Mathilde Andersen and Thomas Burø both claim that it has become even more complicated to talk about our mistakes and failure, and they want to change that. So, obviously I ask them to tell me about some of their mistakes.
They take a minute to think.
Thomas Burø begins.
“I was a lousy student back in high school. I got good grades, but I don’t remember anything other than playing music and drinking beer,” he starts.
“After high school, I didn’t use my grades for anything, and I didn’t pursue the life of a professional musician by applying to the music academy. I just ended up doing a bit of this, a bit of that, and I have considered that as a big mistake in my life. But what I think of as failure has led me to CBS and doing a PhD, and I’m super happy about that.”
Thomas Burø has organized a lot of cultural events. Most of them a success – some of them, not.

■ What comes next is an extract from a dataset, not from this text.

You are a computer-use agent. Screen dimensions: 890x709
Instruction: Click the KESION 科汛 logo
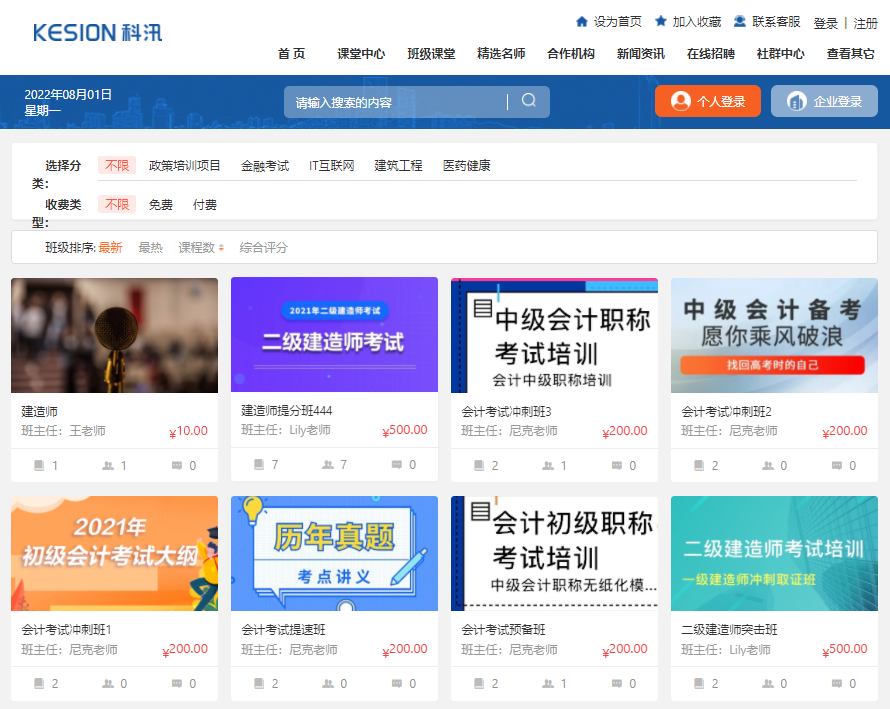[x=97, y=31]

“I once organized a concert at Vega. A huge part of the performance was a dervish dancer who would take center stage. It was a Saturday afternoon when the band arrived and they looked at me and said, ‘There’s no dance vinyl on the stage. We can’t perform,’” he recalls and continues:
“I had completely failed to consider what all dancers take for granted – dance vinyl – so I had to find someone on a Saturday afternoon who had some we could borrow. Otherwise we would have had to cancel a sold out concert. In the end, we managed. It cost me a bottle of whiskey, a bunch of owed favors, and an extremely stressful concert production.”
I have become more fearless, as I know it’s okay to fail, and tomorrow is another dayMathilde Andersen
I look at Mathilde Andersen, who had a little more time to think of an example. And at first, it’s a little hard to come up with something.
“I can’t come up with anything. Maybe I have repressed my great mistakes. But on the other hand, I think I have lived my life in a way that has prevented me from failing on a large-scale,” she says.
But then she gives it a second thought.
“I don’t cook a lot of food, so most of my mistakes are in that area. But for every mistake, I get a bit better at cooking food. At least I know what NOT to do,” she says and gives an example.
“Once I had to cook dinner for my roomies at my dormitory. I wanted to cook risotto, but was so focused on the dinner having to be ready for a specific time, it was done way too early and had become this sticky and gooey mass before it had to be served,” she says and continues:
“I learned to pay attention to cooking dishes that are ready by a specific time.”
Mathilde Andersen lists a number of mistakes, most of them in the category of culinary accidents and fat-finger errors. One of them is a daily reminder of this.
“About six months ago, I accidentally threw my remote control in the washing machine. I put it in a bag of rice for a couple of days, and it actually survived. Now I have a maraca for a remote which is a daily reminder of my f*ck up,” she says.
Tomorrow is another day
Both Mathilde Andersen and Thomas Burø have accepted that failure is a part of life, and this has made them live their lives a little more easily.
“I’m not afraid of them anymore, even though they can hurt like hell. Instead, I try to embrace the mistakes I make and see what happens. Because things happen when you make mistakes, and it’s not necessarily a bad thing,” Thomas says and continues:
“And I have learned to be patient and to persevere during the creative process. Normally, I wouldn’t stand not knowing the end result.”
Mathilde Andersen describes her relationship with failure as fearless.
“I have become better at dealing with failure, but it is something that I’ve had to learn. And then it’s good to remember that failure and mistakes aren’t that bad. They really aren’t. In that sense, I have become more fearless, as I know it’s okay to fail, and tomorrow is another day,” she says.